▶ _DO THIS_
Swap "sidebar" for "side panel" in the rows from the start through the line containing "pos(488,319)", and reproduce those lines with everything else unchanged.

▶ _INFORMATION PROVIDED_
* * *
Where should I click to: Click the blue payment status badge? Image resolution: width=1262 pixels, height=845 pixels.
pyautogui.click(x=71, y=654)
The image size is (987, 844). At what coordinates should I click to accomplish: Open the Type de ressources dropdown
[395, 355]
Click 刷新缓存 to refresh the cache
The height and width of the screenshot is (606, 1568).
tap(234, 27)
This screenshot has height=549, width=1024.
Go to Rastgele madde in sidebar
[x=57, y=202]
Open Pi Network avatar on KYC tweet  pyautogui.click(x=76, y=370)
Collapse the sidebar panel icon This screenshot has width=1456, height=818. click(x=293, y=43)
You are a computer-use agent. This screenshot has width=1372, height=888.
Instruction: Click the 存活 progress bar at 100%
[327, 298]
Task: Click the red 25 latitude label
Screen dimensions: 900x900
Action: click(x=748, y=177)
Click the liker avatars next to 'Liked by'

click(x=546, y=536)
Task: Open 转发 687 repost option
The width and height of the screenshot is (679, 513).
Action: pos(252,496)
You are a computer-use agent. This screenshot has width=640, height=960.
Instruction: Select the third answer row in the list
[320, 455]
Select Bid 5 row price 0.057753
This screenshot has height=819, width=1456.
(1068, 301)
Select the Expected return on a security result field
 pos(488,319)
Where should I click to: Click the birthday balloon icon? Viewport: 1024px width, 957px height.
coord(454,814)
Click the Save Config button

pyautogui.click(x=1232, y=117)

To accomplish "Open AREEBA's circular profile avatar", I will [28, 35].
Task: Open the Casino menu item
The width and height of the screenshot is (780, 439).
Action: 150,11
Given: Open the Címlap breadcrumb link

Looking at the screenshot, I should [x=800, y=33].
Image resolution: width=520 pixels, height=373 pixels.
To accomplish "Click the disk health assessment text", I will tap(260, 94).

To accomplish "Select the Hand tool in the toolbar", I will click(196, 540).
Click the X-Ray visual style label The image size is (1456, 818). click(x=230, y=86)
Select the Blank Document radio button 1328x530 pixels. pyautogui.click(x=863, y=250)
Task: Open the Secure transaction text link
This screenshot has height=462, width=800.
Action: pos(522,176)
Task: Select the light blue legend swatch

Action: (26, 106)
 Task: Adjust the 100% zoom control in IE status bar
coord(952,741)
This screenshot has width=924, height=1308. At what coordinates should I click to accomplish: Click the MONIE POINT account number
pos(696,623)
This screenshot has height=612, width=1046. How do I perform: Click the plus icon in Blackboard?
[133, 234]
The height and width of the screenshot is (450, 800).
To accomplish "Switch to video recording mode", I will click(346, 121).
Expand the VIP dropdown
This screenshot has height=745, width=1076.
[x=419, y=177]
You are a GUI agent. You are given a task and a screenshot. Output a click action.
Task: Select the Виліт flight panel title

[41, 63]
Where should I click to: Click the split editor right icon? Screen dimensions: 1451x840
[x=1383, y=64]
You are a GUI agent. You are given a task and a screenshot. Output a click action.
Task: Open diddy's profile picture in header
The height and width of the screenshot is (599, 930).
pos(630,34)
* * *
▶ _RESPONSE TO THE TASK_
Where should I click to: Click the blue payment status badge? Image resolution: width=1262 pixels, height=845 pixels.
pyautogui.click(x=71, y=654)
The image size is (987, 844). At what coordinates should I click to accomplish: Open the Type de ressources dropdown
[395, 355]
Click 刷新缓存 to refresh the cache
The height and width of the screenshot is (606, 1568).
tap(234, 27)
This screenshot has height=549, width=1024.
Go to Rastgele madde in side panel
[x=57, y=202]
Open Pi Network avatar on KYC tweet  pyautogui.click(x=76, y=370)
Collapse the side panel panel icon This screenshot has width=1456, height=818. click(x=293, y=43)
You are a computer-use agent. This screenshot has width=1372, height=888.
Instruction: Click the 存活 progress bar at 100%
[327, 298]
Task: Click the red 25 latitude label
Screen dimensions: 900x900
Action: click(x=748, y=177)
Click the liker avatars next to 'Liked by'

click(x=546, y=536)
Task: Open 转发 687 repost option
The width and height of the screenshot is (679, 513).
Action: pos(252,496)
You are a computer-use agent. This screenshot has width=640, height=960.
Instruction: Select the third answer row in the list
[320, 455]
Select Bid 5 row price 0.057753
This screenshot has height=819, width=1456.
(1068, 301)
Select the Expected return on a security result field
 pos(488,319)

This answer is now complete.